A moment in a Detroit scene.
Detroit is a great city, but man has it had some tough times. Just like Pittsburgh.

Joey Porter's Pit Bulls would like to think Detroit and Pittsburgh share brethren spirits.

Musically, if Motown is historically a soul city, "Pittsburgh is a blues city," as keyboardist Mike Finnigan of Bonnie Raitt's band pronounced at Heinz Hall in Pittsburgh on Monday night during an astoundingly superb concert performance by Ms. Raitt.*

And, if any city has a bigger inferiority complex than Pittsburgh, it may be Detroit, with its notorious bankruptcy, miles of blight, violent crime, arson contagion, rampant unemployment, corrupt politicians, crumbling infrastructure, and so on.

Just this week, Detroit's perceived inferiority hit the news when Lions players got defensive about verbal jabs from Chicago Bears wide receiver Brandon Marshall, who patronizingly described the Lions and the city of Detroit as "Chicago's little brother." Ouch, never mind that the Lions have beaten the Bears twice this season.

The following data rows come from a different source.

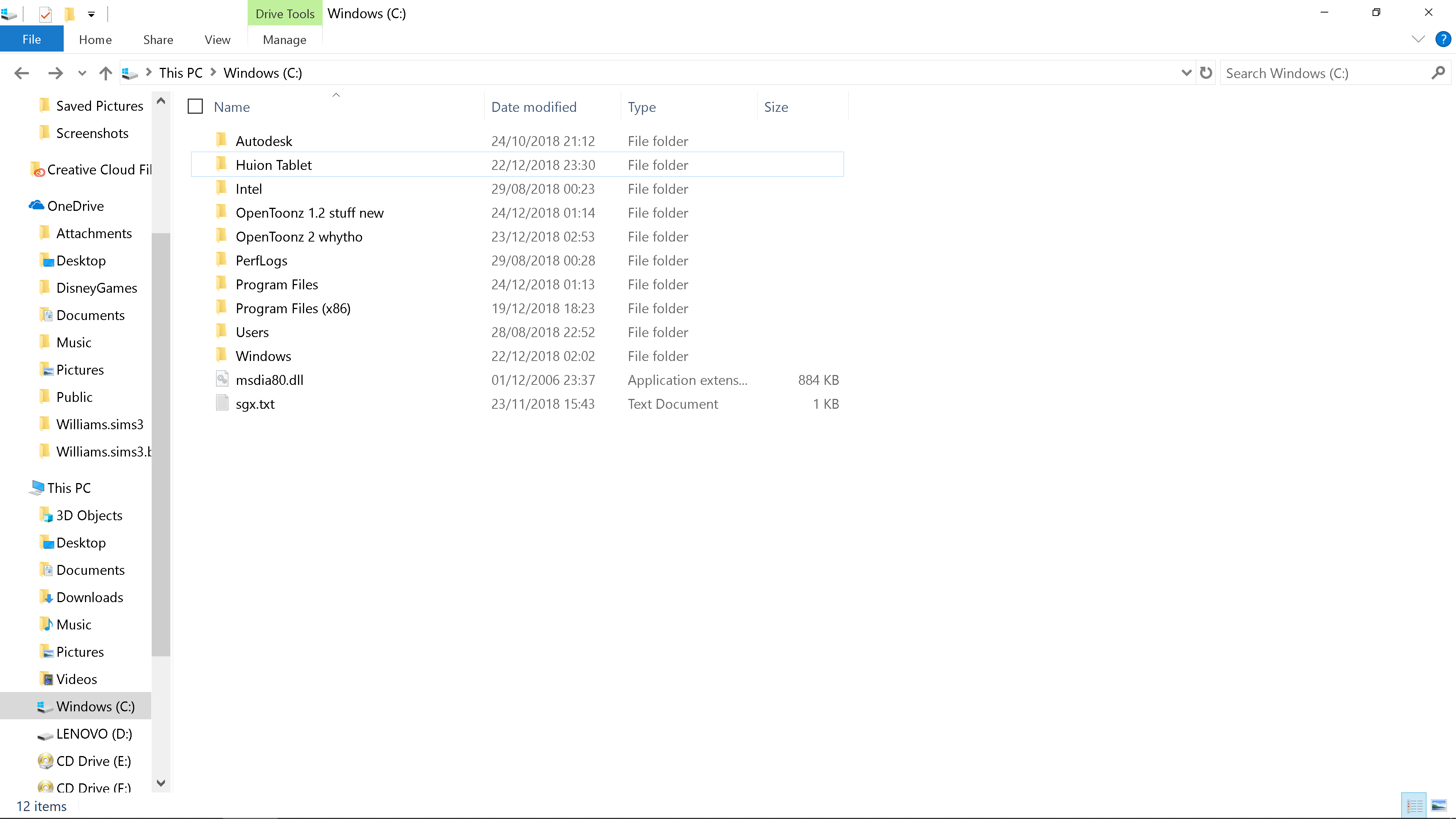
Task: Open the File menu
Action: [31, 39]
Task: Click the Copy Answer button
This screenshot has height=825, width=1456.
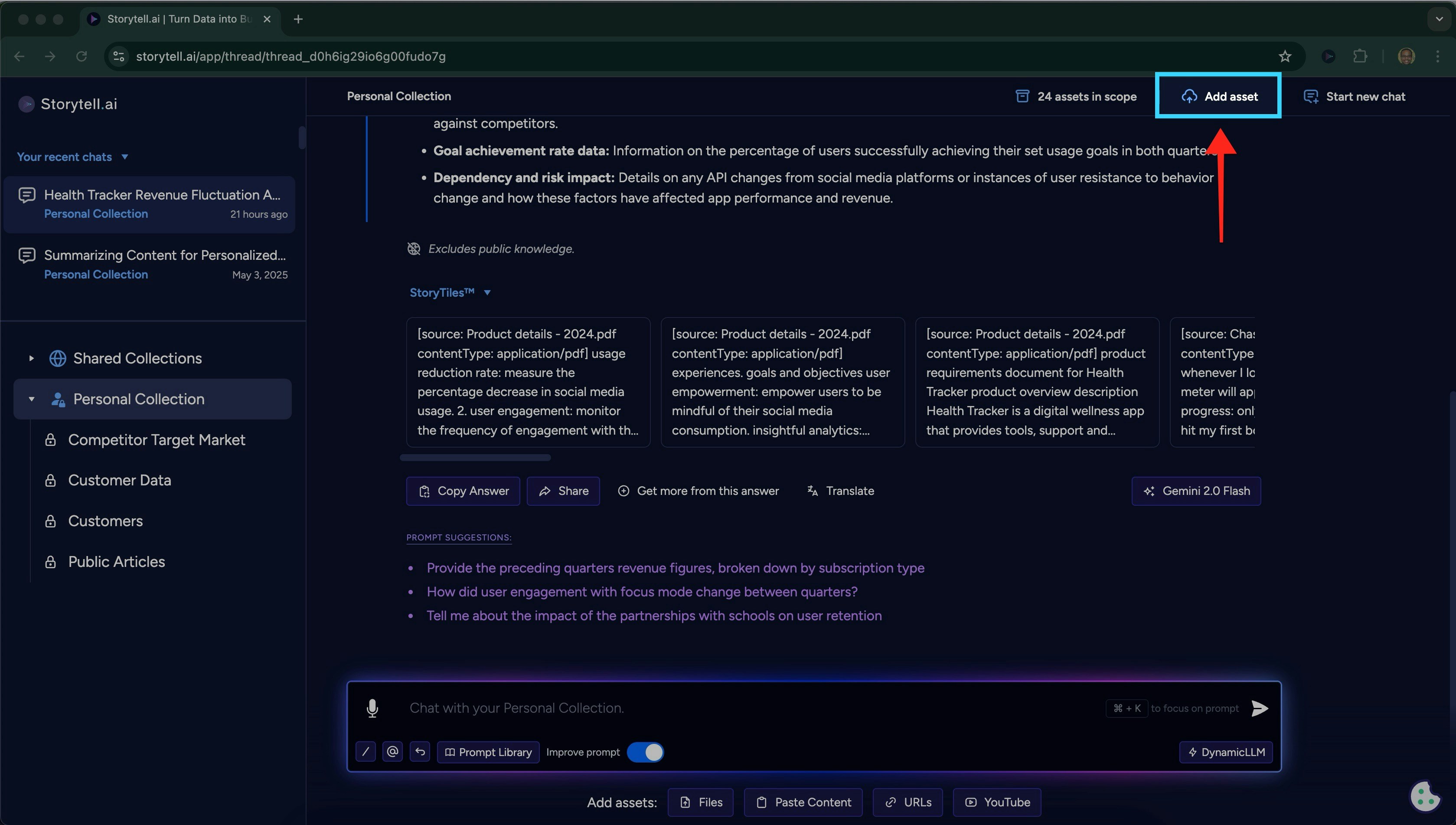Action: [x=463, y=491]

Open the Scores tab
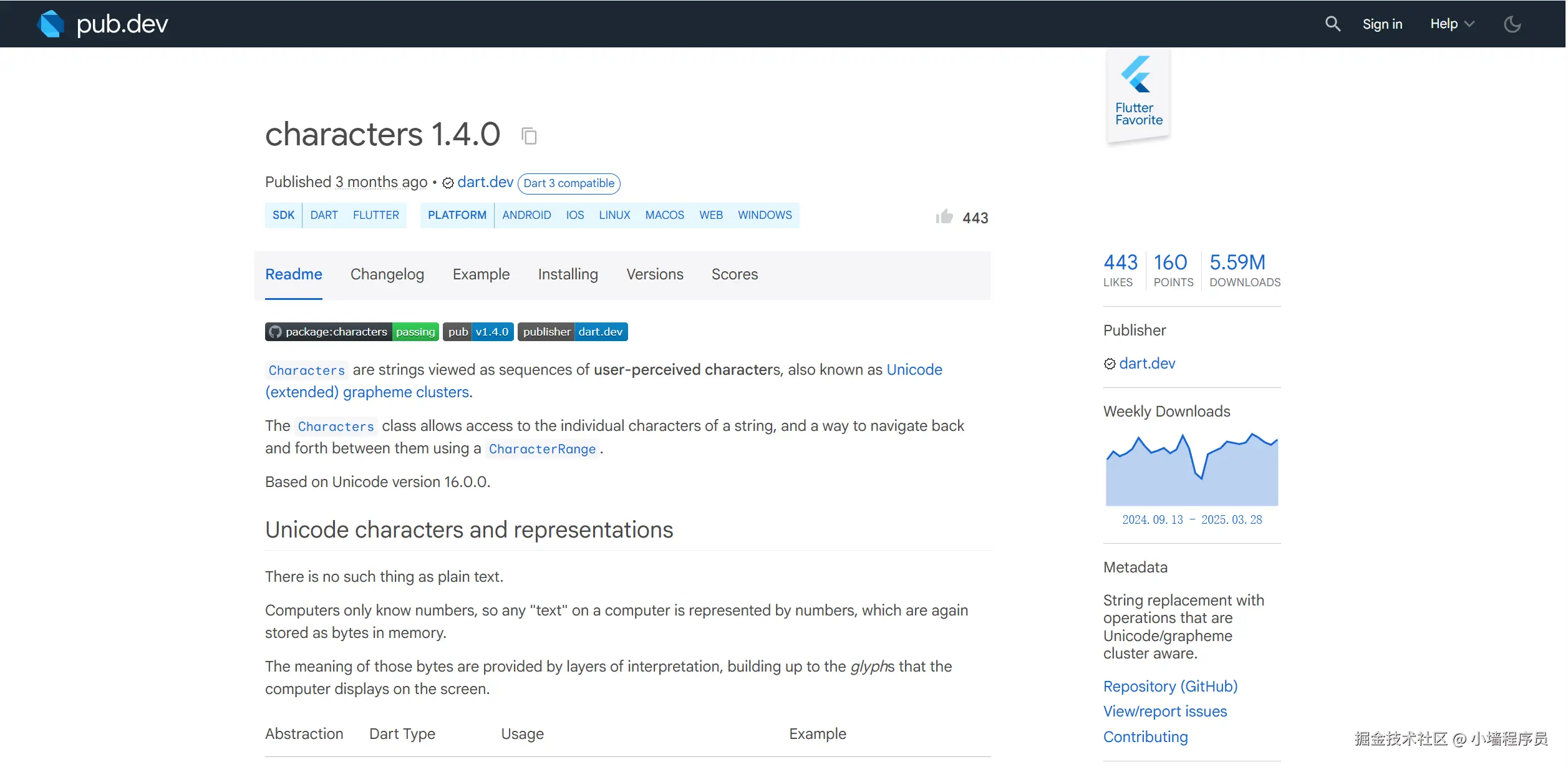(735, 275)
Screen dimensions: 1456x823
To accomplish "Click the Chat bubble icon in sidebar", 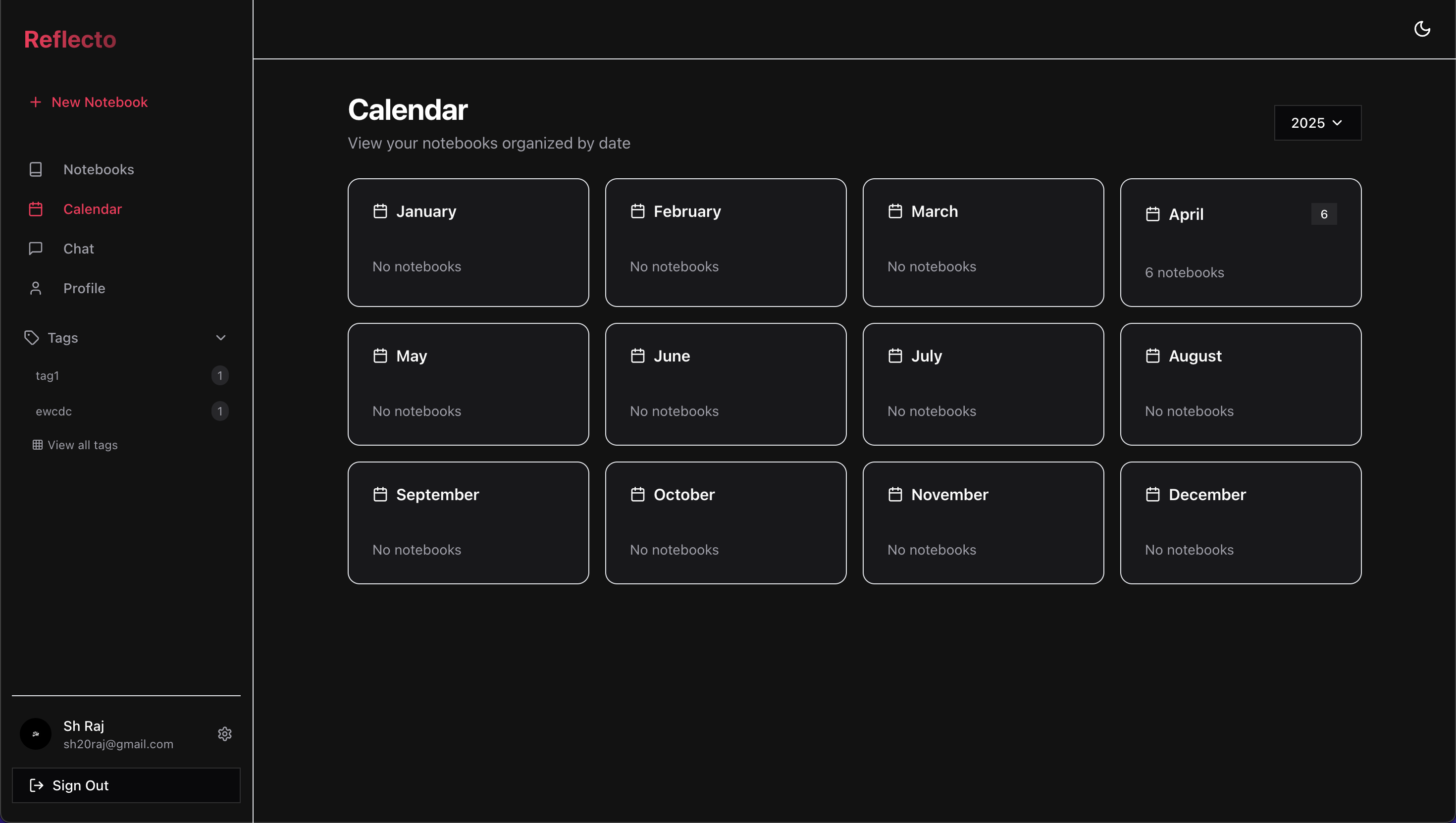I will pos(36,249).
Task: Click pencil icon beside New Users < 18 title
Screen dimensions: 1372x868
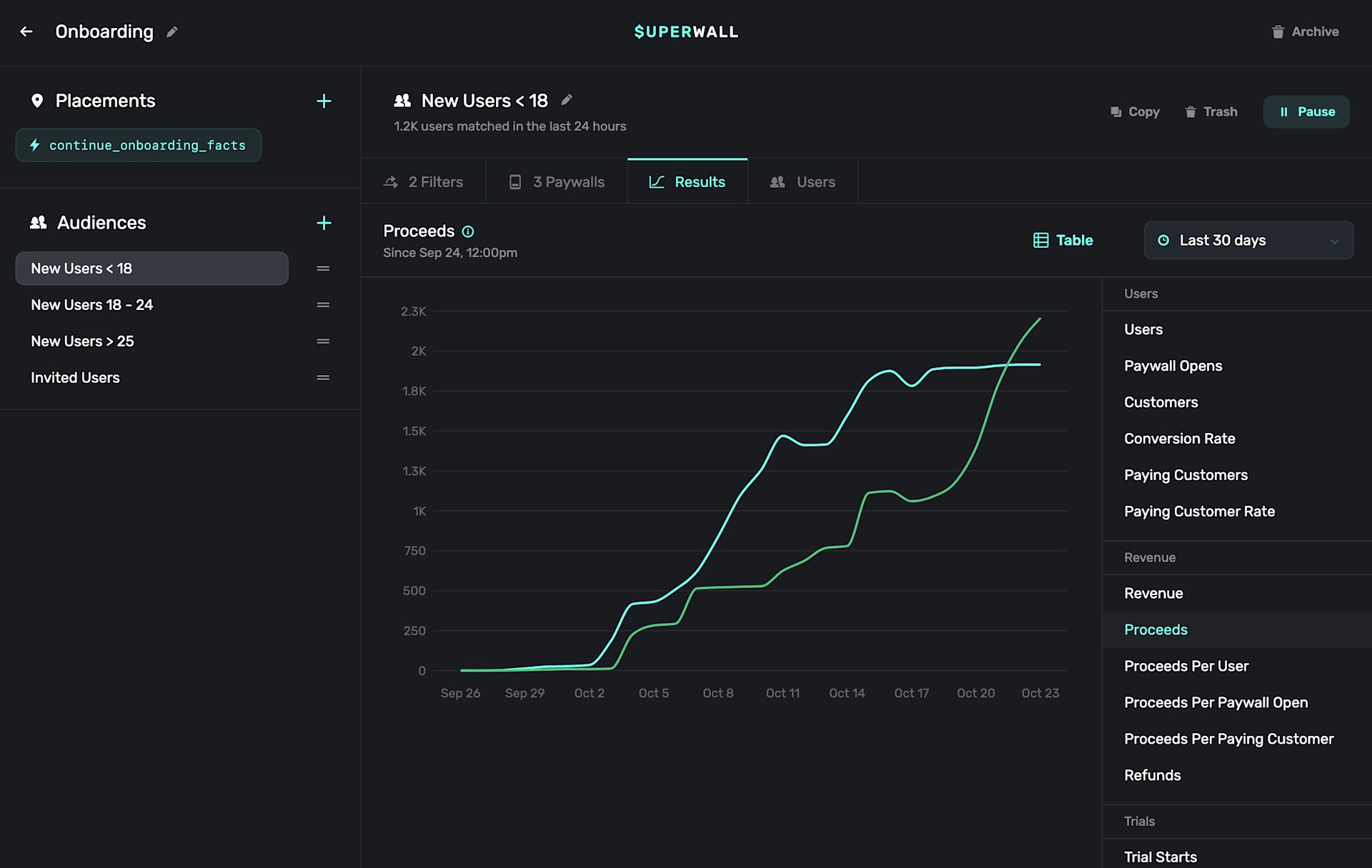Action: click(567, 100)
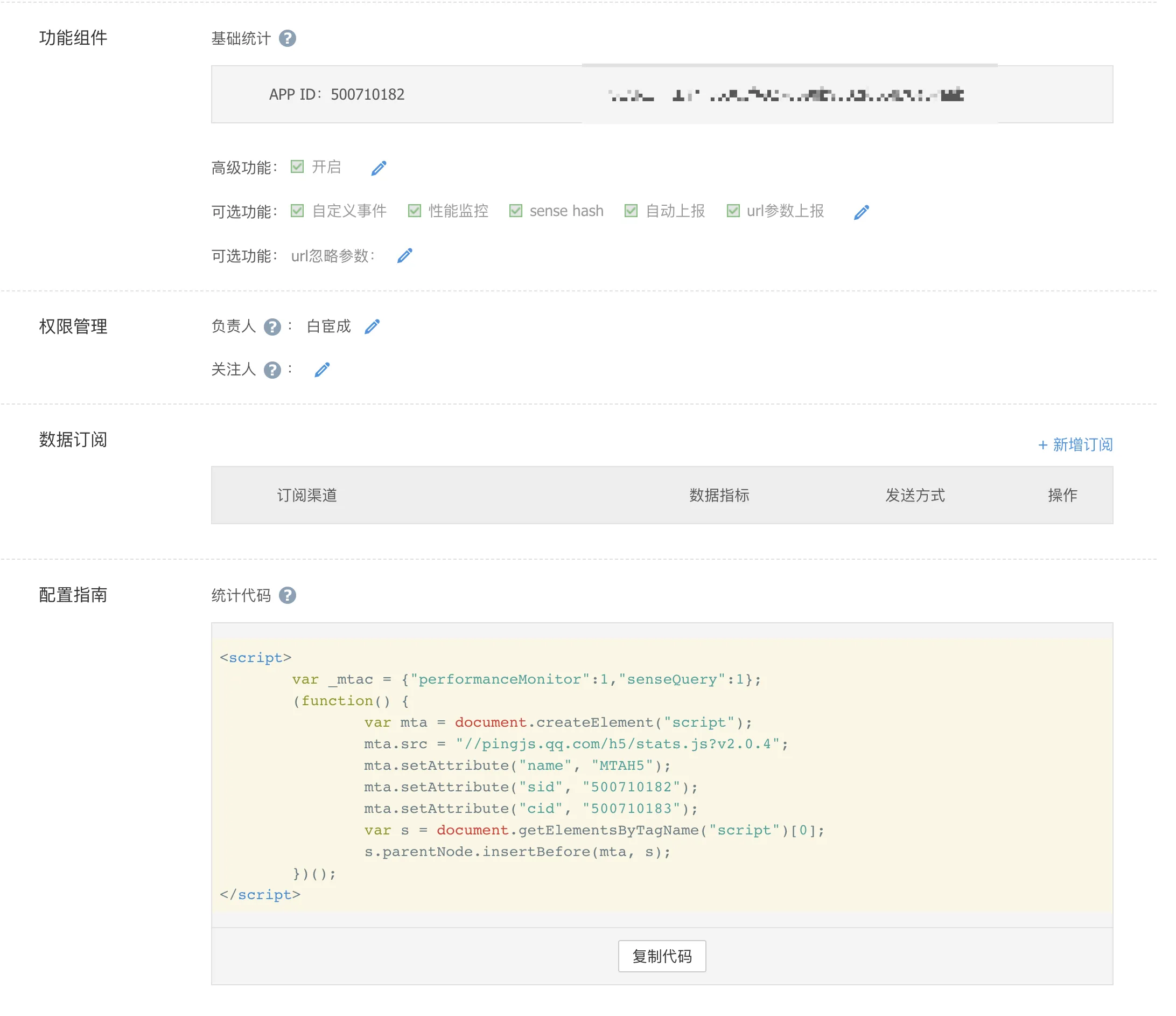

Well, even little brothers grow up, as Lions running back Reggie Bush jabbed back, and the Lions are representing the Motor City reasonably well this year. They sit atop an NFC Central Division that features the struggling and injury-decimated Packers, the disappointing Bears and the absolutely dreadful Vikings, who managed to beat the Steelers.

Quarterback Matt Stafford's selection as the No. 1 overall choice in the 2009 NFL draft seemed a stretch at the time, and he has had spotty success throughout his four years. He has a big arm and a smooth throwing motion. The ball just zips out of Stafford's hand, laser-like when he needs it but with an arc and touch when he needs that.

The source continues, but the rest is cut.